Tail Asymptotics for the Extremes of Bivariate Gaussian Random Fields

TL;DR

This paper derives precise asymptotic probabilities for the joint extremes of a bivariate Gaussian random field, considering smoothness and correlation, as the threshold tends to infinity.

Contribution

It provides explicit asymptotic formulas for joint excursion probabilities of bivariate Gaussian fields, incorporating smoothness and correlation effects.

Findings

Asymptotic behavior depends on smoothness parameters and maximum correlation.

Explicit formulas for joint tail probabilities are derived.

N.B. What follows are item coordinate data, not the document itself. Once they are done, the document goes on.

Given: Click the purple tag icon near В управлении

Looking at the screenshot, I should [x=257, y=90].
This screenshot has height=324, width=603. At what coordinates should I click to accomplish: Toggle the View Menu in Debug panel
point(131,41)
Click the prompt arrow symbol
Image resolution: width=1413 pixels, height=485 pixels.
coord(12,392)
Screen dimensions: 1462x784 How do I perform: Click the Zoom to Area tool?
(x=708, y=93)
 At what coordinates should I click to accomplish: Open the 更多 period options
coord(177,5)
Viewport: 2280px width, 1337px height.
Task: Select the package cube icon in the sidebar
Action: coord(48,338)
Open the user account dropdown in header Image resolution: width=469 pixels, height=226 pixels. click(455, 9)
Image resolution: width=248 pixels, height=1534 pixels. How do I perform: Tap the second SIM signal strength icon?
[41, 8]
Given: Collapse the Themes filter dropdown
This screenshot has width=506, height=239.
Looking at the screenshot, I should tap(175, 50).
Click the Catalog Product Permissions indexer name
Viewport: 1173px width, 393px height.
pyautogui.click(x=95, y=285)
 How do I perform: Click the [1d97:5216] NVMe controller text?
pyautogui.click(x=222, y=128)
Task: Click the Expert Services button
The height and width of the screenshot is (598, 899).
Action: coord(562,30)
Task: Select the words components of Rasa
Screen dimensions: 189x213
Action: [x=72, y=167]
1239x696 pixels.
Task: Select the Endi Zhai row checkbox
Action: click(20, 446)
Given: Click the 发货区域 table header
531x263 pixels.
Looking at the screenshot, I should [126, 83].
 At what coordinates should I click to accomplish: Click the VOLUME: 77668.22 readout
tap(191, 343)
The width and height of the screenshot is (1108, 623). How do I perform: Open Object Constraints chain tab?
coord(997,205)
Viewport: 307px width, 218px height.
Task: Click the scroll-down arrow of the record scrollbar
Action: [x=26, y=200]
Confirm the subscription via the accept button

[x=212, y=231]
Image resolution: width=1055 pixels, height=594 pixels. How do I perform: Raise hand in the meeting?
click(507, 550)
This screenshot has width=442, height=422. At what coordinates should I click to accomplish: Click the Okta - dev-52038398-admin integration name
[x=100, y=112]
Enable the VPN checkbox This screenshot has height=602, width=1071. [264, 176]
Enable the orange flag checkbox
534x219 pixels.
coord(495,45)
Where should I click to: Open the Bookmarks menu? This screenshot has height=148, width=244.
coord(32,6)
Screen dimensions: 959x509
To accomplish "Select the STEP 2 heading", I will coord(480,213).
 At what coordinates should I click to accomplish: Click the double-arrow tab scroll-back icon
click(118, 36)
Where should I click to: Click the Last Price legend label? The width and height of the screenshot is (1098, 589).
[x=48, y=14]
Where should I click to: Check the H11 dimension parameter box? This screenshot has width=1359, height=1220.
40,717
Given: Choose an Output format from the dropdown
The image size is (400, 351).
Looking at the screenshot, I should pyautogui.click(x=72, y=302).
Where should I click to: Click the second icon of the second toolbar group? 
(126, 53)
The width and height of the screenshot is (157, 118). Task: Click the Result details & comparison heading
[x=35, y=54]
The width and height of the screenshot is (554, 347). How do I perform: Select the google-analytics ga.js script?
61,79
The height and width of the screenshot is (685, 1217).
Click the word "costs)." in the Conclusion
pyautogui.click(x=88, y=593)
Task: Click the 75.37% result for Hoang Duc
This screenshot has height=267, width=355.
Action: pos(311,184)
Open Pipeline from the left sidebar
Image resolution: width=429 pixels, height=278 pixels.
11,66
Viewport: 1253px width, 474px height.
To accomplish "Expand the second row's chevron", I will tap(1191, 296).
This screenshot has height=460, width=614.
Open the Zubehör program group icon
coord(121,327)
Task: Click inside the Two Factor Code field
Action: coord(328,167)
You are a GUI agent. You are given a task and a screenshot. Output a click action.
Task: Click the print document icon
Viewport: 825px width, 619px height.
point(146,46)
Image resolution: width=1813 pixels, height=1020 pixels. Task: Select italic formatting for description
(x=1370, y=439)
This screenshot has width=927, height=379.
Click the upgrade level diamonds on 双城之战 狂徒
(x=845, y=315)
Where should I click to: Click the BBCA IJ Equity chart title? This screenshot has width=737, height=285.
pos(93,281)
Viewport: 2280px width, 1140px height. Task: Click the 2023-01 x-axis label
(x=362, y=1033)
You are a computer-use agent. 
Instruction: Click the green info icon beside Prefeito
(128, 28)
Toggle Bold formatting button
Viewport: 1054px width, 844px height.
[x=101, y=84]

Results apply to locally stationary Gaussian fields in high-threshold regimes.

Abstract

Let $\{X(t)= (X_1(t),X_2(t))^T,\ t \in \mathbb{R}^N\}$ be an $\mathbb{R}^2$-valued continuous locally stationary Gaussian random field with $\mathbb{E}[X(t)]=\mathbf{0}$. For any compact sets $A_1, A_2 \subset \mathbb{R}^N$, precise asymptotic behavior of the excursion probability \[ \mathbb{P}\bigg(\max_{s\in A_1} X_1(s)>u,\, \max_{t\in A_2} X_2(t)>u\bigg),\ \ \text{ as }\ u \rightarrow \infty \] is investigated by applying the double sum method. The explicit results depend not only on the smoothness parameters of the coordinate fields $X_1$ and $X_2$, but also on their maximum correlation $\rho$.